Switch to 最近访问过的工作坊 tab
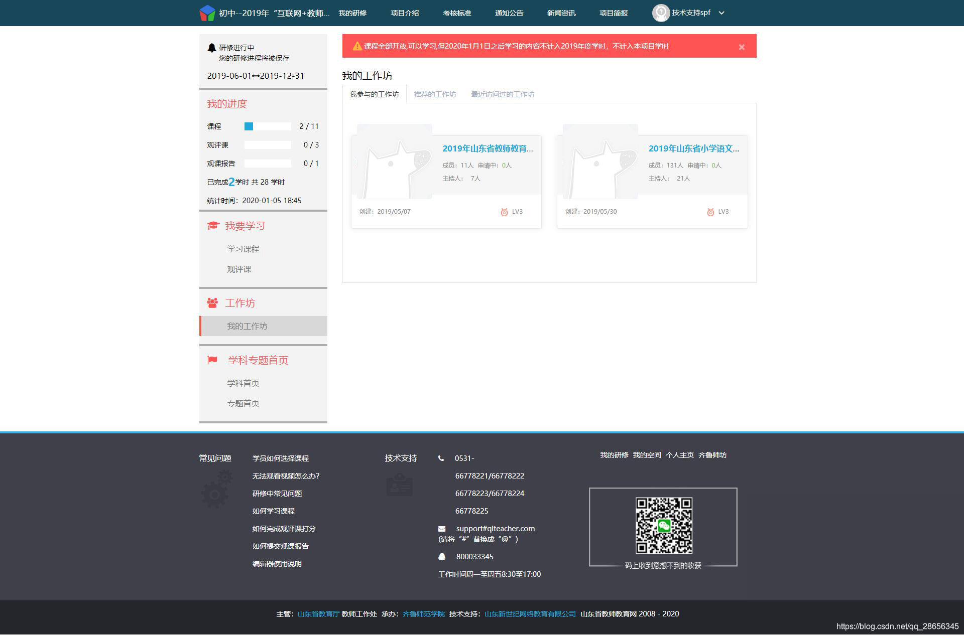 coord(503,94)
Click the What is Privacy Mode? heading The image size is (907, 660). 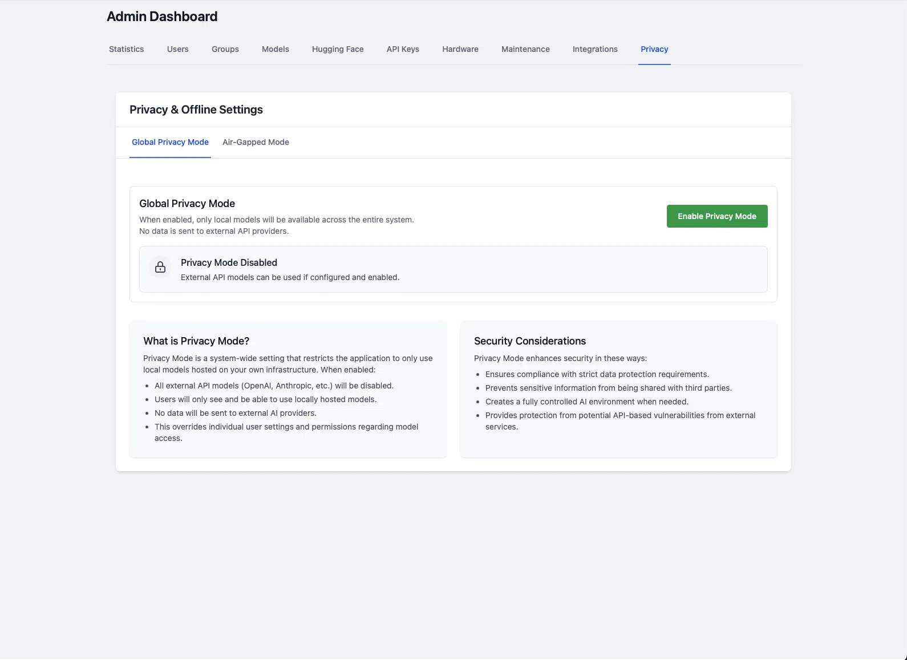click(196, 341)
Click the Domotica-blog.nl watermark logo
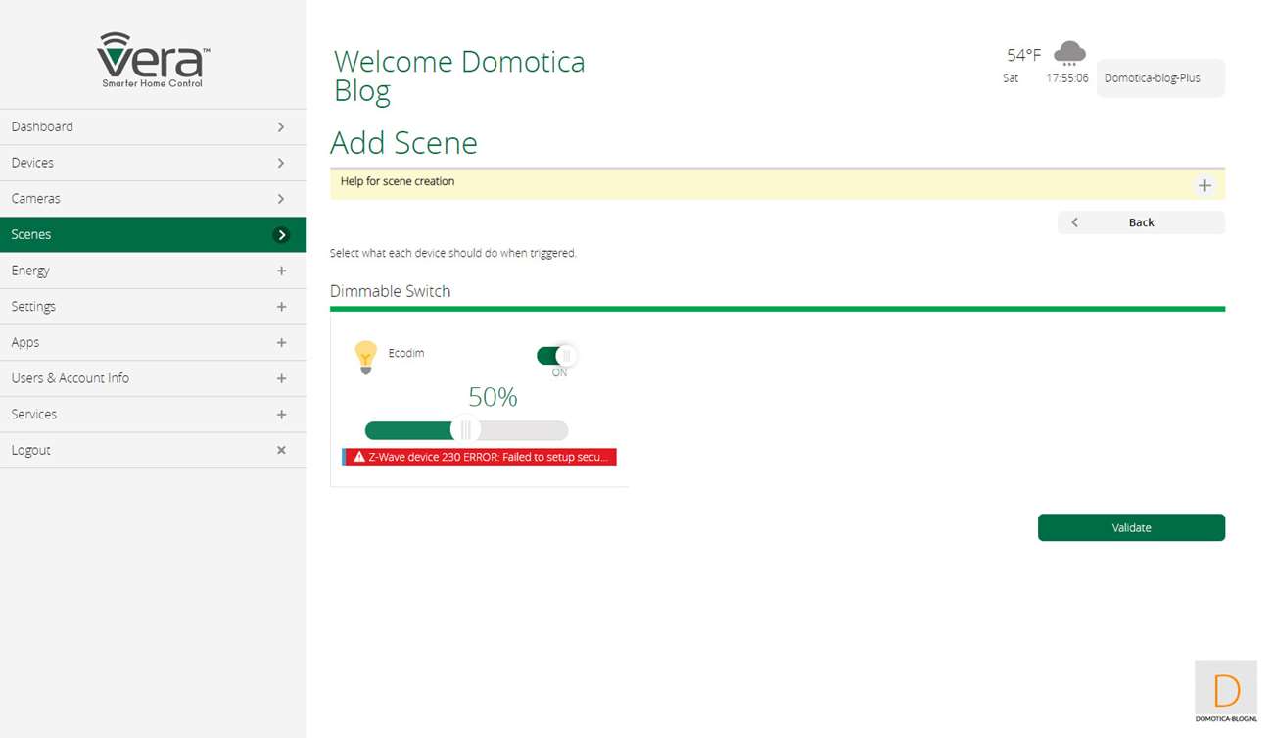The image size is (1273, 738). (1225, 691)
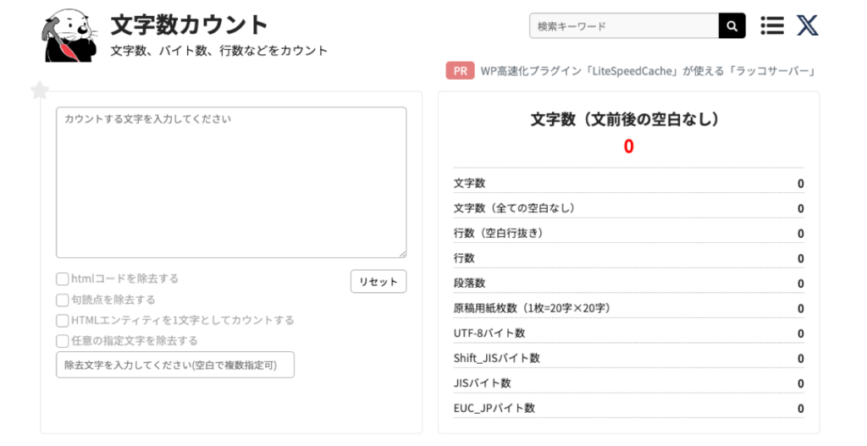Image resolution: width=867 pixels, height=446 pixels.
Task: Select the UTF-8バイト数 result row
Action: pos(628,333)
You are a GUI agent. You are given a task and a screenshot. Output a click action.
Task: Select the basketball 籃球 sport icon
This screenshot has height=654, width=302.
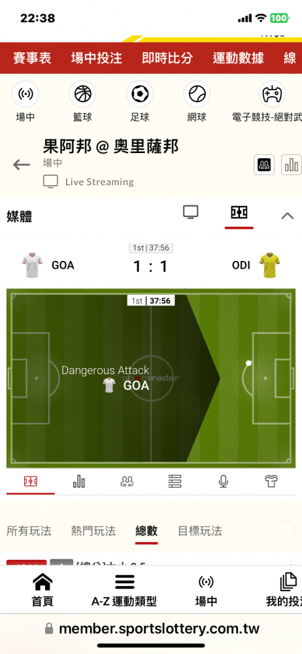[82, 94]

=======

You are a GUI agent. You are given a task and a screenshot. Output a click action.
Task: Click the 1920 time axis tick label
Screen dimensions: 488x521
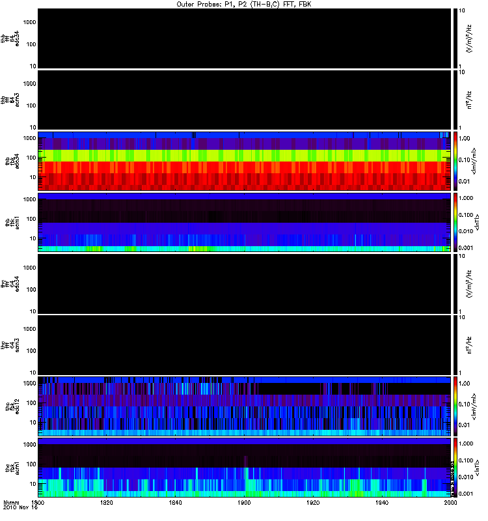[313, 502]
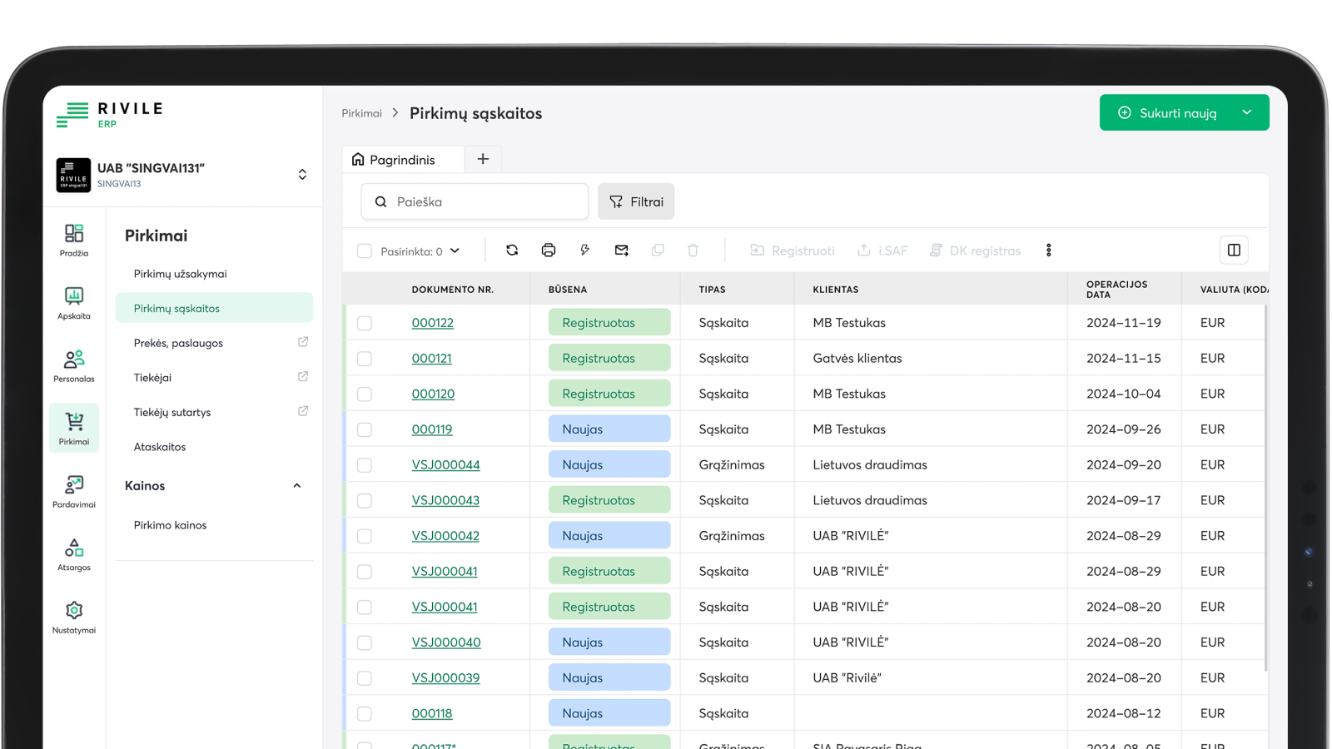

=======

Please count the lines in the data above that contain the word "Select", and reply with that number alone.

§ **Written solution**
2